Task - Can you copy out, word for word, the entries from the very first line through the line with "Switch to Password"?

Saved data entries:
-----

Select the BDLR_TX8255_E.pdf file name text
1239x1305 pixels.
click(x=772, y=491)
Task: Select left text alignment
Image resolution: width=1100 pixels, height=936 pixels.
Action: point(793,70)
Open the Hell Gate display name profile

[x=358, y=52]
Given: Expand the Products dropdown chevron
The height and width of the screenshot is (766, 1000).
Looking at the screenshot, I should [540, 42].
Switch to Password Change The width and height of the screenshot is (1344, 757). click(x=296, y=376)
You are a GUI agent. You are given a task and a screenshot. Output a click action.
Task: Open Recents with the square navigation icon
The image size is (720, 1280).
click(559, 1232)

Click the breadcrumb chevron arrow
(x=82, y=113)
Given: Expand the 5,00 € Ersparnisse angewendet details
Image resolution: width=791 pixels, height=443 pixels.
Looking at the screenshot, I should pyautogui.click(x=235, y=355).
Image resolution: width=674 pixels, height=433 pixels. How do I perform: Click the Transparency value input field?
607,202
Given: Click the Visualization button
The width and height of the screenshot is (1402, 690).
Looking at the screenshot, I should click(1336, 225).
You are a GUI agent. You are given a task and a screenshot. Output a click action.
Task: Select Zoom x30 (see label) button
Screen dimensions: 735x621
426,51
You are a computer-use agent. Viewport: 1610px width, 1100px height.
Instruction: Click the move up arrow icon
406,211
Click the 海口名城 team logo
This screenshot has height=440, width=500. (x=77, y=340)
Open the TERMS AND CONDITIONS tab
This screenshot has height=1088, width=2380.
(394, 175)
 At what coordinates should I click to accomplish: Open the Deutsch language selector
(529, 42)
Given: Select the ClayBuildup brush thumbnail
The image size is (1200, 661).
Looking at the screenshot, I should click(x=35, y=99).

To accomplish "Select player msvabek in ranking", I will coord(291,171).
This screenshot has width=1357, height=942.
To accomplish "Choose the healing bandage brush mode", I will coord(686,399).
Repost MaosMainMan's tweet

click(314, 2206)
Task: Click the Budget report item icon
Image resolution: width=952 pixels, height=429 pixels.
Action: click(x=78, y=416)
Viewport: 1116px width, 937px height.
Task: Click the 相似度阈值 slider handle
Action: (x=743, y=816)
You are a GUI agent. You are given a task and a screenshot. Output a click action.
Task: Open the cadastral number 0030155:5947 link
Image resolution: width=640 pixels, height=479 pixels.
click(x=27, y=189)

-----

Result below -
Select the BDLR_TX8255_E.pdf file name text
1239x1305 pixels.
click(x=772, y=491)
Task: Select left text alignment
Image resolution: width=1100 pixels, height=936 pixels.
Action: point(793,70)
Open the Hell Gate display name profile

[x=358, y=52]
Given: Expand the Products dropdown chevron
The height and width of the screenshot is (766, 1000).
Looking at the screenshot, I should [540, 42].
Switch to Password Change The width and height of the screenshot is (1344, 757). click(x=296, y=376)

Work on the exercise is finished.